Adding indexes to the tiddler store

78 views
Skip to first unread message

Jeremy Ruston

unread,
May 18, 2019, 1:41:23 PM5/18/19
to TiddlyWikiDev
Apologies for being quiet on the groups over the last week or two. One thing I’ve been working on is exploring performance improvements for large wikis. As part of that work, there’s now a nearly-complete pull request for adding indexes to the tiddler store.


Currently, the core evaluates a lot of filter expressions like [all[shadows+tiddlers]tag[$:/tags/ViewTemplate]!has[draft.of]] to construct the user interface. These filters are slow because the “tag” operator has to iterate through every tiddler in the store to find the tiddlers with that tag. With this PR, the wiki store maintains an index of tiddlers with each tag, updating it every time a tiddler changes. There’s also a fair amount of refactoring to get the filter processing logic using the new indexes.

The implementation introduces a new type of module called an “indexer”. It has some standard methods: rebuild() for when the entire index must be reconstructed, update(oldTiddler,newTiddler) when a tiddler is modified, created or deleted. There are indexer-specific methods for performing lookups. There is also a new convention whereby tiddler iterators can have additional properties defining “index methods” that perform fast lookups on the tiddlers in the iterator — this is how the filter operators find the indexers that they know about.

The TagIndexer speeds up the “tag” filter operator when it is used immediately after one of [all[tiddlers]], [all[shadows]], [all[shadows+tiddlers]], [all[tiddlers+shadows]] (note that using the tag operator at the start of a filter run is equivalent to preceding it with [all[tiddlers]]).

There is also a FieldIndexer which speeds up the “field” and “has” operators, with the same restrictions as to the input selection. The field indexer is reasonably clever, and only constructs indexes for fields for which it has encountered queries.

On very large wikis (>60,000 tiddlers) I’m seeing startup times reduced by 25% with these optimisations, and refresh time reduced by a factor of three. It will be interesting to get reports from other people working with large or complex wikis.

Any comments/questions welcome,

Best wishes

Jeremy.

Jeremy Ruston

unread,
May 18, 2019, 2:09:16 PM5/18/19
to TiddlyWikiDev
I’m doing further tests and timings, comparing that 60K tiddler wiki before and after the improvements. One interesting datapoint is that using the advanced search box, the time to refresh the page on each keypress reduces a full order of magnitude, from approx 235ms to approx 22ms. For this wiki, this is a very consistent result, and makes an enormous difference in usability.
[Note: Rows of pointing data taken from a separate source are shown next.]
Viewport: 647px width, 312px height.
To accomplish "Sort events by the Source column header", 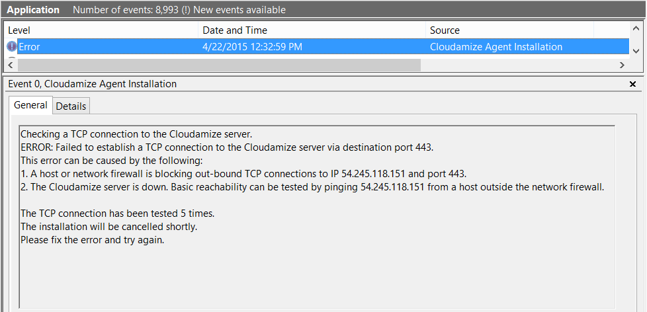I will click(509, 30).
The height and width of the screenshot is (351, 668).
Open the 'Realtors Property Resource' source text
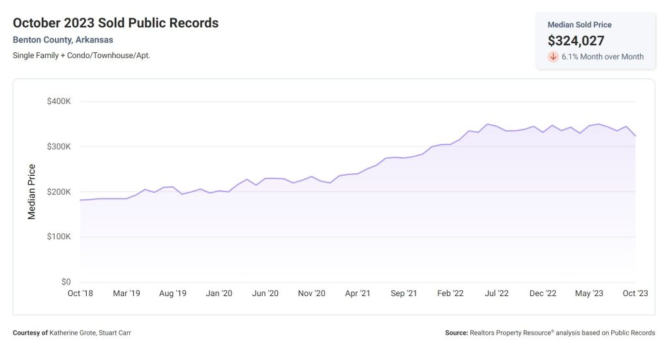(510, 333)
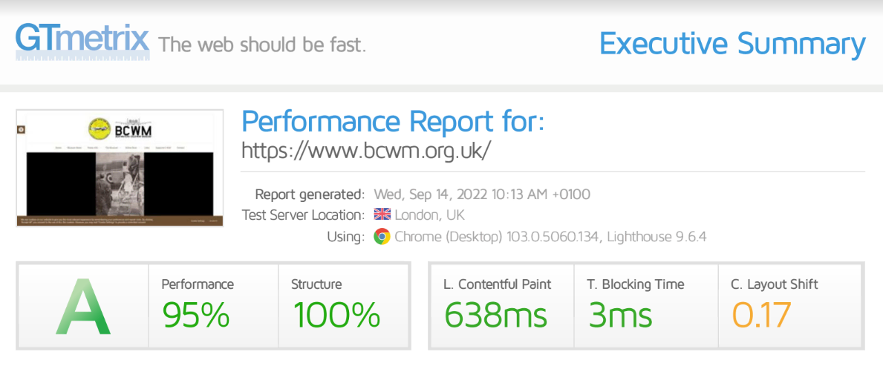Viewport: 883px width, 366px height.
Task: Click the historic photo in the site screenshot
Action: click(119, 185)
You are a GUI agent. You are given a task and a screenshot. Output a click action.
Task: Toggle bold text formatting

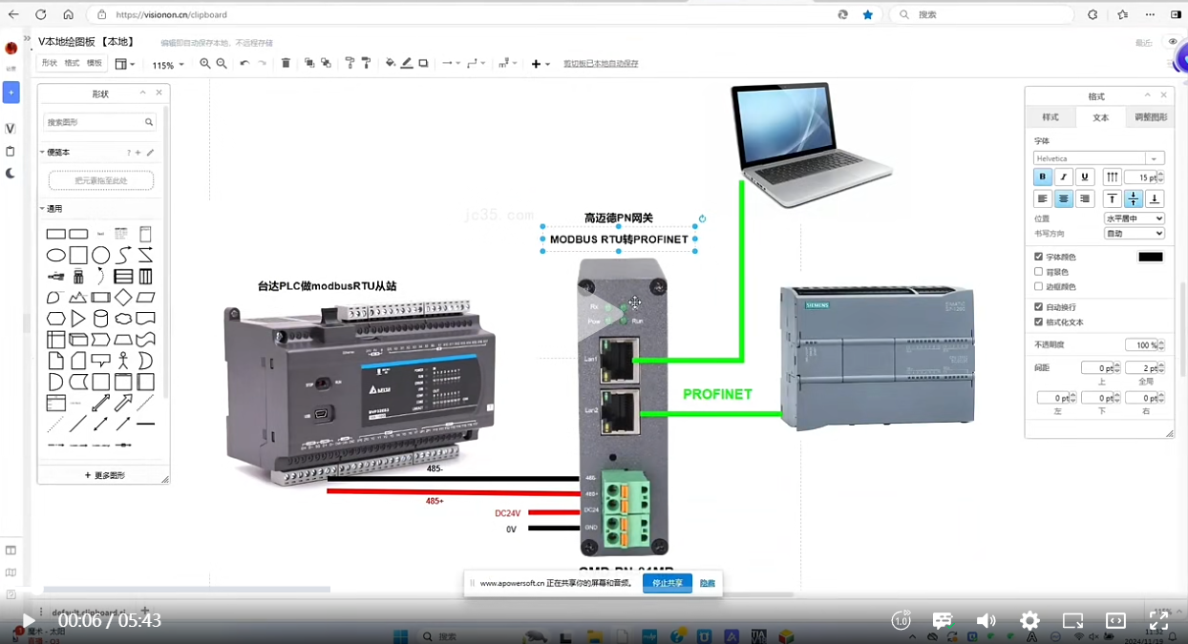(1043, 177)
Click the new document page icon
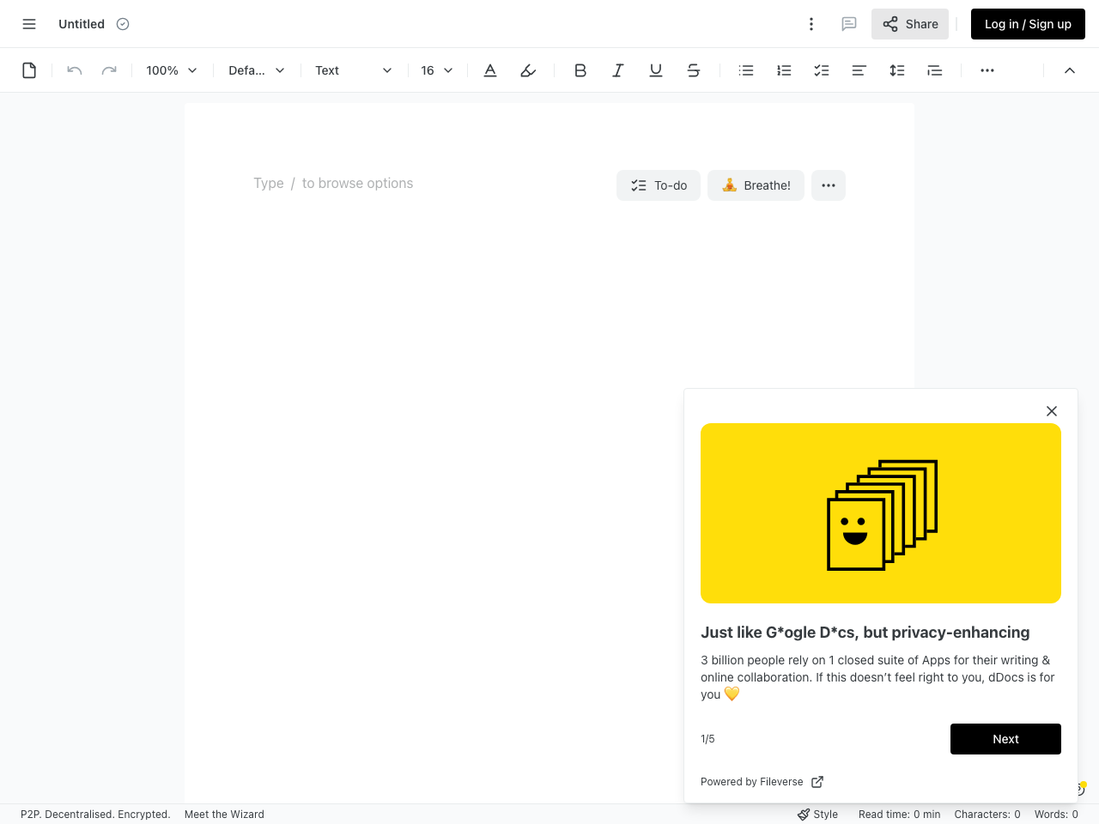The height and width of the screenshot is (824, 1099). point(28,70)
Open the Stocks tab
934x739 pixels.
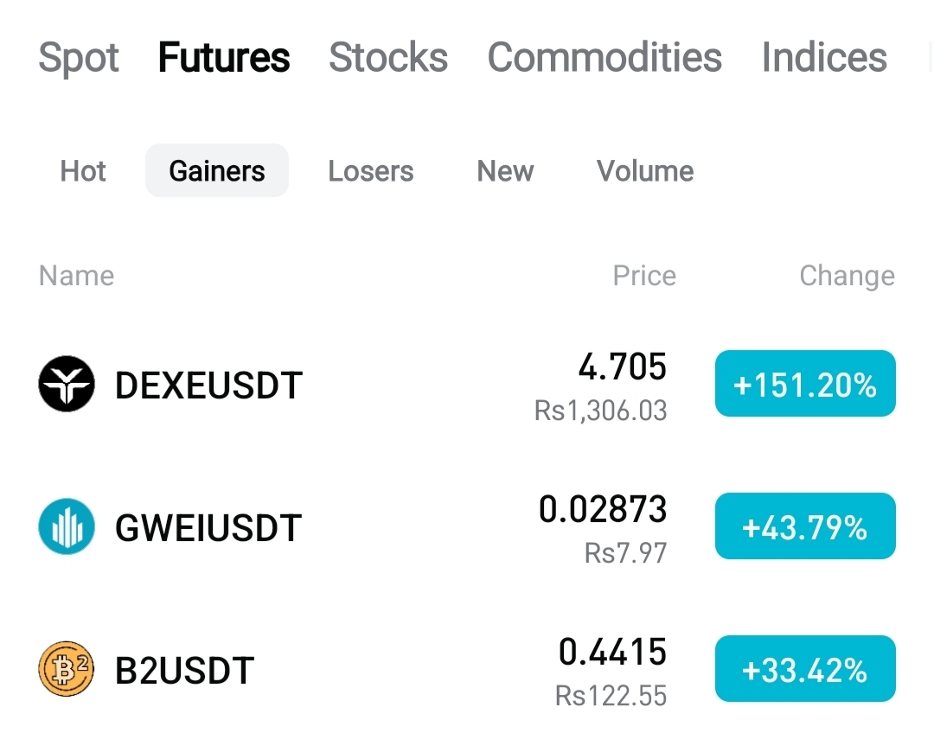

Again, I’ll be interested to see how well these improvements work with other peoples wikis.

Best wishes

Jeremy 

Hans Wobbe

unread,
May 18, 2019, 3:48:00 PM5/18/19
to TiddlyWikiDev
Jeremy:

Thank you very much of this significant enhancement !!

Best regards,
Hans

PMario

unread,
May 18, 2019, 8:47:48 PM5/18/19
to TiddlyWikiDev
Hi Jeremy,

Did you test the tag and field dropdown menus in tiddler edit-mode. Any performance points here?

I did also post a reply in the github PR.

-m

TonyM

unread,
May 18, 2019, 9:13:13 PM5/18/19
to TiddlyWikiDev
Jeremy,

Thanks for this development. I do see a need going forward. Can I please ask?
  • Will this mechanism be effectively invisible to most users/designers?
  • With the code to support this mechanism in tiddlywiki, could it be also surfaced to provide other indexing methods?
    • Such as indexing large data tiddlers, or a subset of tiddlers, tags? A kind of indexedlookup operator?
  • In many cases [is[current] is the first operator in filters especially on view tiddler, should this be included in the application of the tagindexer? 
  • Will the indexes be saved in tiddlers for the next reload?, perhaps this could be optional allowing indexes to be forced to be regenerated in wikis on reload in cases where there are external/federated wikis, and stored for large indexes on wikis primarily used for search and lookups (with less changes).
  • Perhaps an option to store such indexes in local storage and regenerate them if missing would help keep total size down for wikis.
Love your work
Tony

Jeremy Ruston

unread,
May 19, 2019, 7:13:09 AM5/19/19
to TiddlyWikiDev
Hi Tony

  • Will this mechanism be effectively invisible to most users/designers?
Yes. It’s a big change so in due course when the PR is merged we will need everyone to pay attention to testing it.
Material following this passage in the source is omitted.